Dukakis’s brother, Apollo Dukakis, announced the news on Facebook on Saturday, writing that “after many months of failing health” his “beloved sister, Olympia Dukakis, passed away this morning in New York City”.
Dukakis won an Oscar for best supporting actor for Moonstruck, a 1987 film in which she played the mother of the lead character played by Cher opposite Nicolas Cage. Other films included Look Who’s Talking and its sequel, Working Girl and Mr Holland’s Opus.
In an extensive television career, she appeared as Anna Madrigal, a transgender San Francisco landlord, in multiple series based on Armistead Maupin’s Tales of the City.
“I always played older,” she told the New York Times in a 2004 interview. “I think it was the voice.”
Dukakis had an extensive career on the US stage and married another successful actor, Louis Zorich, in 1962. They had three children.
They appeared together once, in a production of Who’s Afraid of Virginia Woolf by Edward Albee for the theatre company they founded in Montclair, New Jersey in 1979. On Zorich’s death in 2018, aged 93, the Times quoted a 1991 interview in which he said the couple got so into their roles as a warring couple they “almost got divorced”.

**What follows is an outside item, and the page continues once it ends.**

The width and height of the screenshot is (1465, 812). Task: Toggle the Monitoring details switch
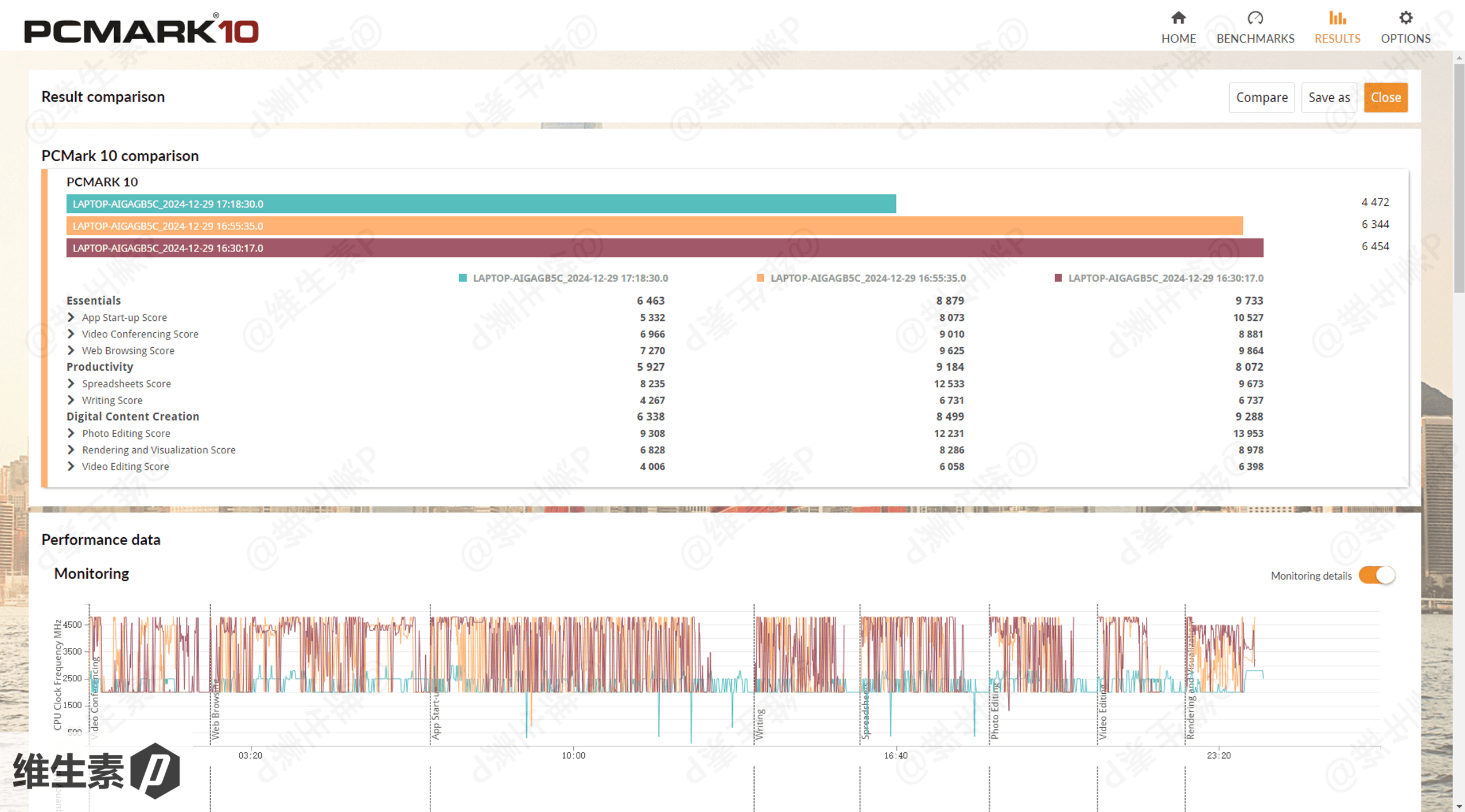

On Saturday, Apollo Dukakis wrote that his sister was “finally at peace and with her Louis”.
Born in Lowell, Massachusetts, in 1931, Olympia Dukakis was a cousin of Michael Dukakis, a former governor of Massachusetts who lost the 1988 US presidential election to George HW Bush.
In 2012, she told the Guardian she felt her Greek ancestry meant she “was an outsider and that I never quite fit in – both in relation to Greek culture and mainstream US culture. Growing up, I was always kind of torn between those two worlds, never quite according enough respect to either one. But that’s OK.”

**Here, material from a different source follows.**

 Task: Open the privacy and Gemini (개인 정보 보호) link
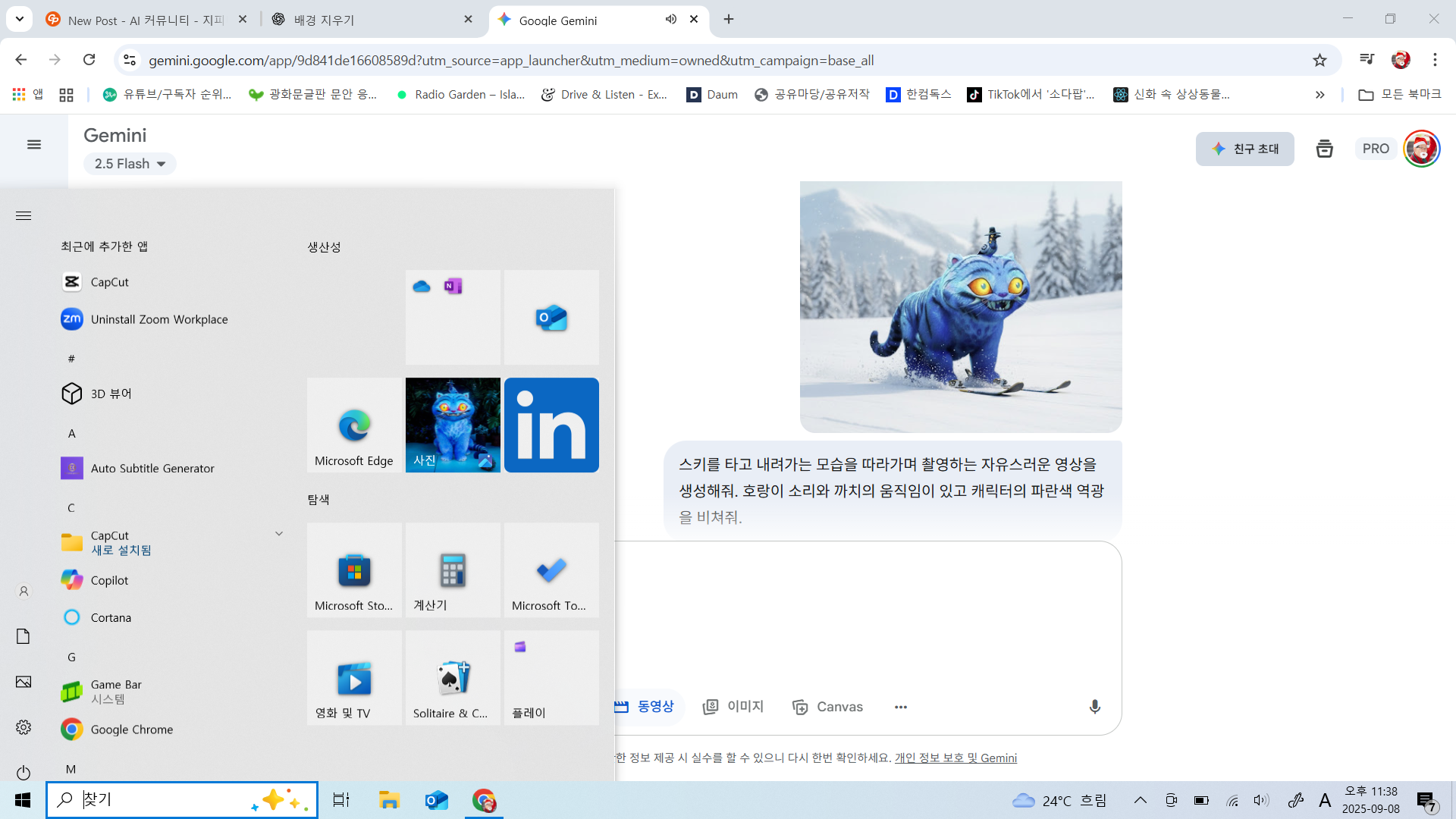(956, 758)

She delved more deeply into her experience growing up in a 2001 interview, saying: “We fought the Armenians, we fought the Irish, we fought the French, they fought us. We were just eight or nine and we’d call each other greaseball, Mick, wop and so on. And of course we’d make fun of each other’s names.”
Describing Zorich’s near-death in a car crash in 1977, she said: “The casting people knew what had happened, and they would call up and give me two or three days in movies. People were very kind because they knew that we were [struggling]. I remember thinking, ‘It’s too hard. I wanna stop, I just wanna stop.’”
But acting proved too much of a draw – as well as “the only thing I could make a living at”.
“The process is endlessly interesting,” she said. “How you change as you work and as you get older. You somehow get to know more about who you are and what you are and why you are.”
Success, she said, was also sometimes hard to manage.
“I had a difficult time with it. People said to me, ‘Oh, you’ve paid your dues.’ But so had a lot of people. And what about all those incredible plays I was in? To make a fuss about the Oscar felt like a betrayal.
“Finally it occurred to me: maybe good fortune comes to you for the same reason as bad. It’s all about understanding more: you learn a lot of things when you’re struggling, and other things when you’re what the world calls successful. Or perhaps it’s just something that happens. Some days it’s cold and some days it hot.”